Let $\frak{g}$ be a (semi-)simple lie algebra. Let $\lambda$ be a dominant integral weight. Denote $L(\lambda)$ to be the irreducible representation of highest weight $\lambda$. From BGG resolution, we know that there is a exact sequence: $$0\to M(\omega_0\cdot \lambda)\to...\to\bigoplus_{w\in W,l(w)=1} M(w\cdot \lambda)\to M(\lambda)\to L(\lambda)\to 0.$$ It is shown that $\text{dim}(\text{Hom}(M(w\cdot \lambda),M(w'\cdot \lambda)))\le 1$ and is $1$ iff $w'\le w$ in Bruhat order. When $\text{dim}(\text{Hom}(M(w\cdot \lambda),M(w'\cdot \lambda)))= 1$, we also have $M(w\cdot \lambda)$ is embedded into $M(w'\cdot \lambda)$.

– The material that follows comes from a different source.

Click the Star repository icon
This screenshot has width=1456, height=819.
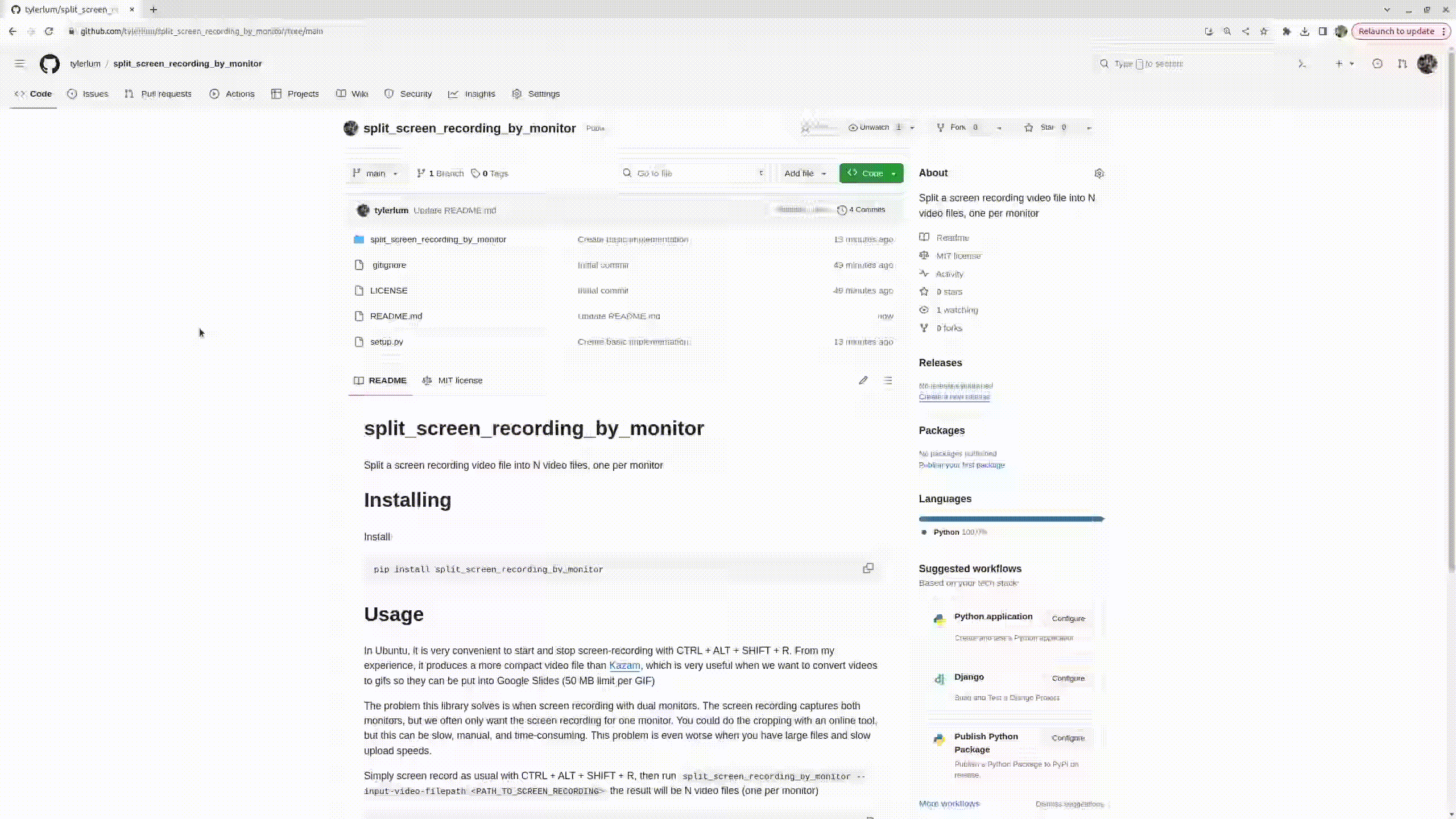tap(1029, 127)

As a result, we can fix a unique embedding of $M(w\cdot \lambda)$ to $M(\lambda)$. Every Verma module is generated by a highest weight vector so it makes sense to denote $v_{w\cdot \lambda}$ to be a highest weight vector of $M(w\cdot \lambda)$ inside $M(\lambda)$. It is unique up to a multiplicative constant.

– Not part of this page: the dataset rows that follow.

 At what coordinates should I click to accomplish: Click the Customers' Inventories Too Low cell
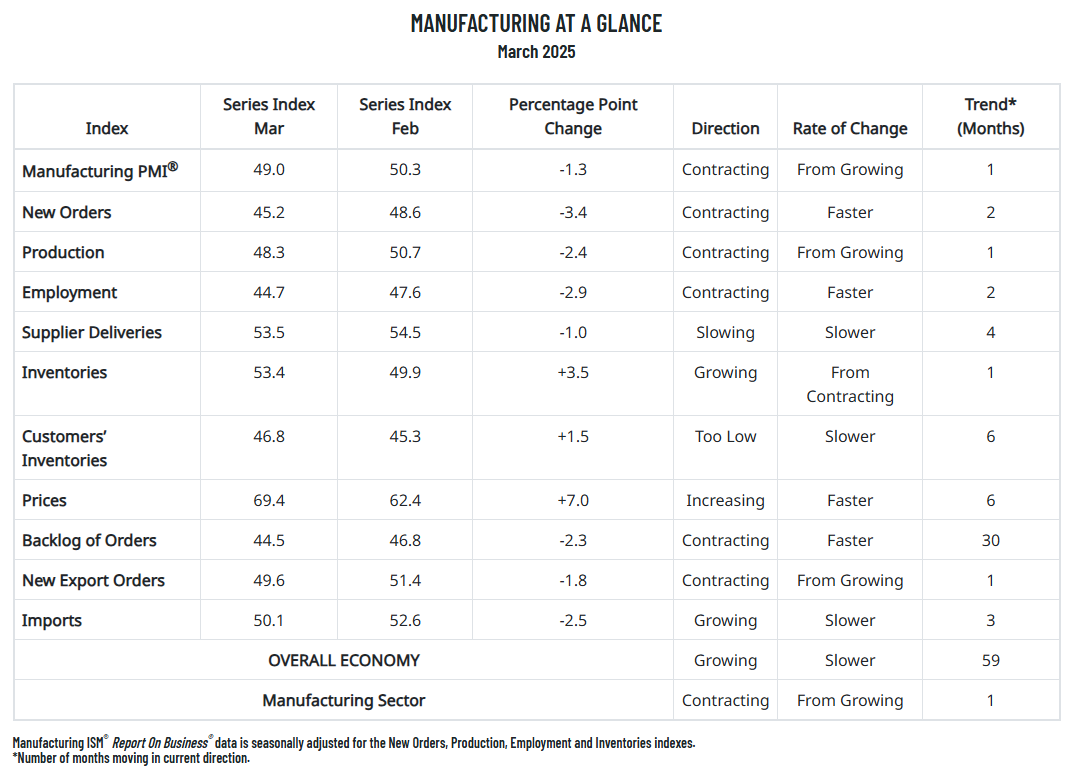(x=725, y=436)
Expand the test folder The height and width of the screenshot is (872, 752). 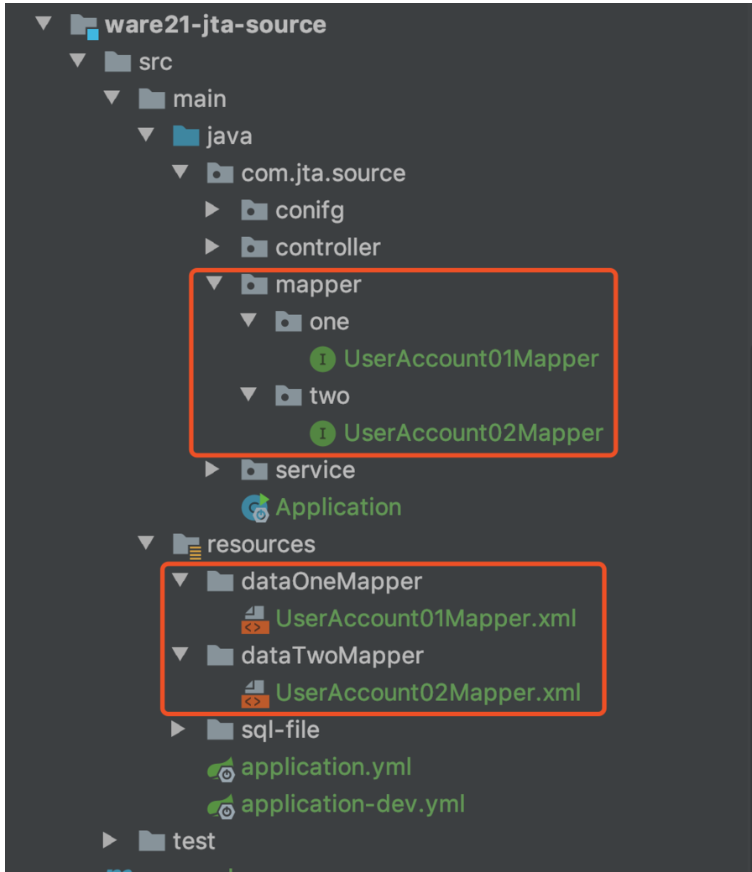111,841
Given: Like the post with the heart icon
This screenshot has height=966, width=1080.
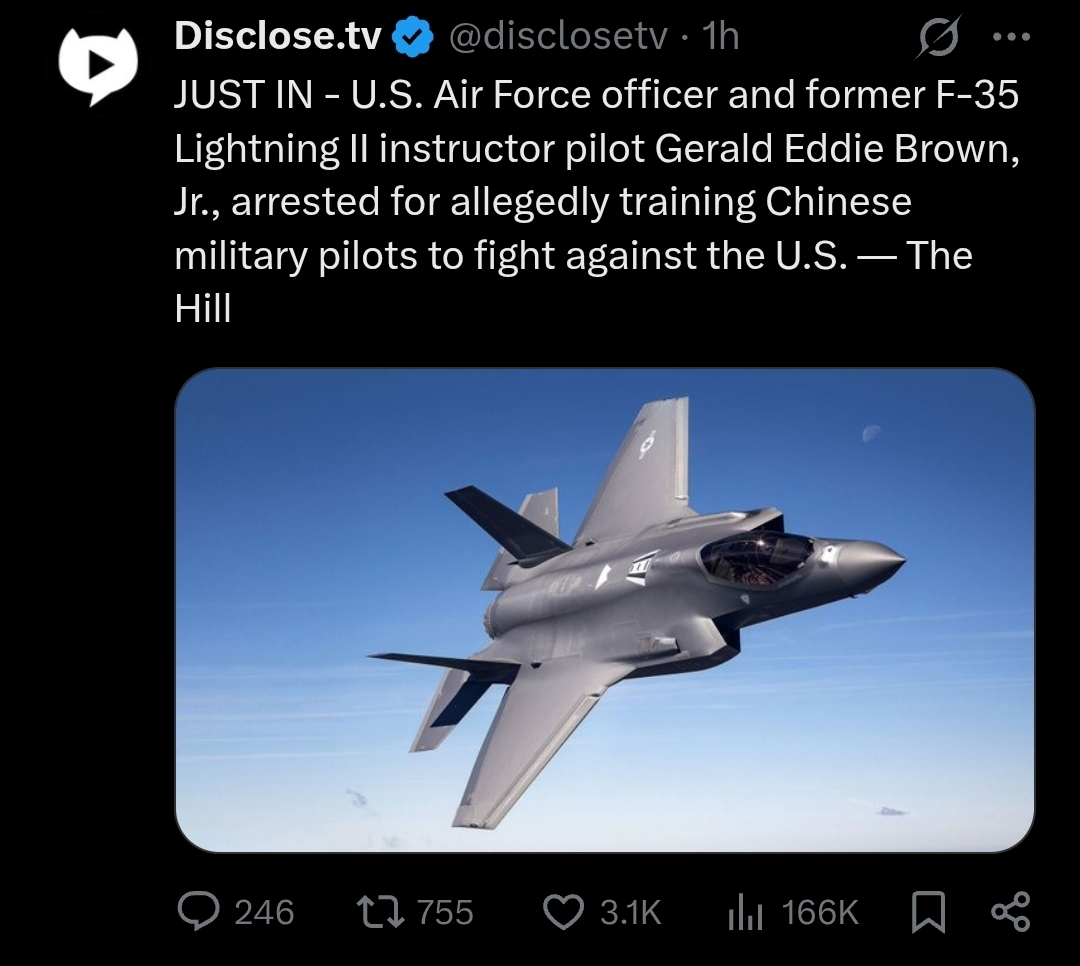Looking at the screenshot, I should (564, 912).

Are ther any standard procedure to find all $v_{w\cdot \lambda}\in M(\lambda)$? Can they be written down as a formula?
So far, I just know that $v_{s_i\cdot \lambda}= f_i^{1+\lambda(h_i)}v_\lambda$ for each simple root $\alpha_i$.

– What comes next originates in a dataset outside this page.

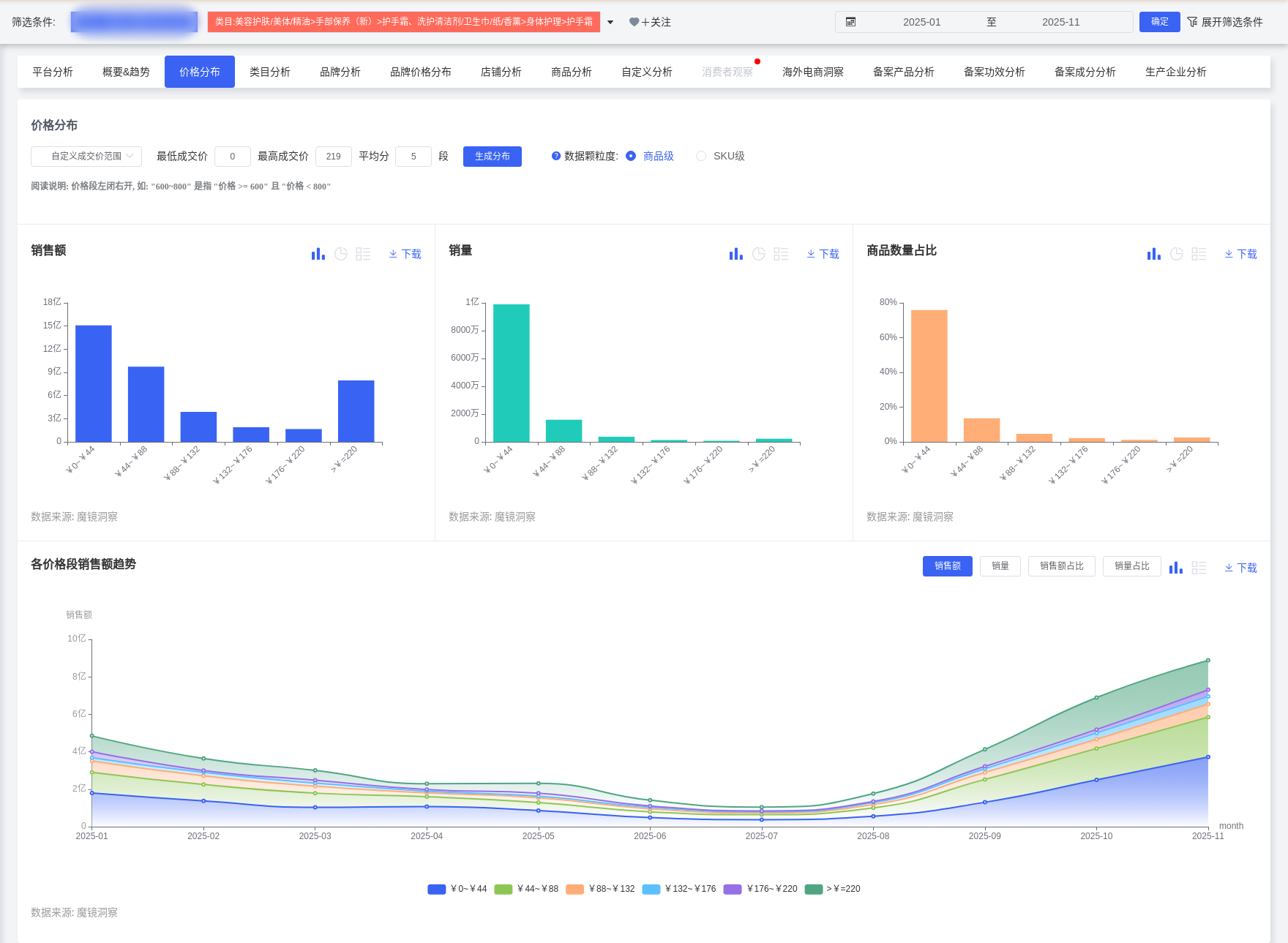The width and height of the screenshot is (1288, 943).
Task: Click the 最高成交价 input field
Action: tap(333, 156)
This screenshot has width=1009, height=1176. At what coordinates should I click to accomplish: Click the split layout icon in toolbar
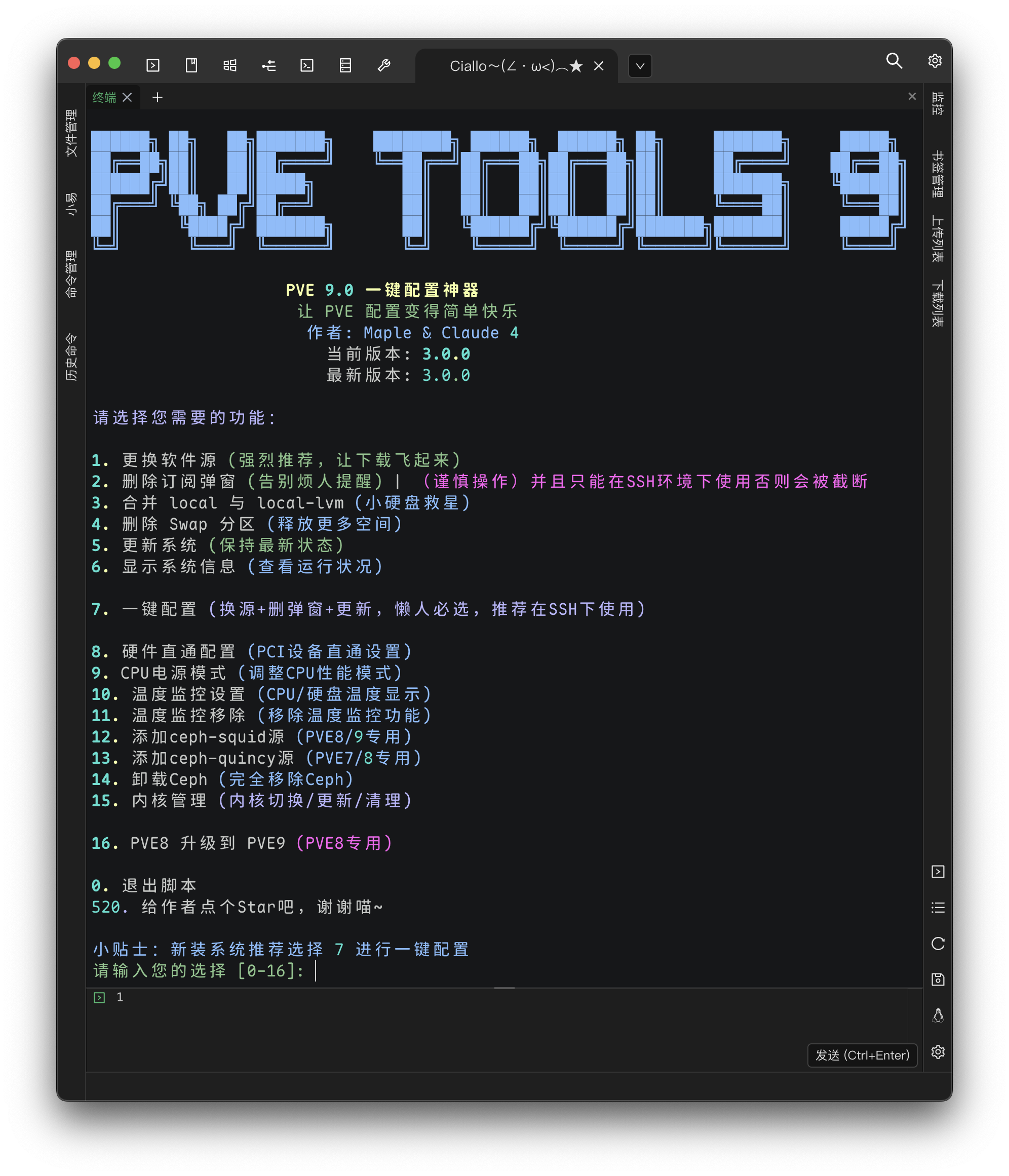coord(230,65)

I'm guessing that you are using the dot action: $$s_i\cdot\lambda=s_i(\lambda+\rho)-\rho.$$ Note that this is in fact an action, so $s_i\cdot(s_j\cdot\lambda)=(s_is_j)\cdot\lambda$. Now, $$v_{(s_js_i)\cdot\lambda}=v_{s_j\cdot(s_i\cdot\lambda)}=f_j^{1+(s_i\cdot\lambda)(h_j)}v_{s_i\cdot\lambda}=f_j^{1+(s_i\cdot\lambda)(h_j)}f_i^{1+\lambda(h_i)}v_\lambda.$$ Now, hopefully you can generalize to $w=s_{i_1}s_{i_2}\cdots s_{i_k}$.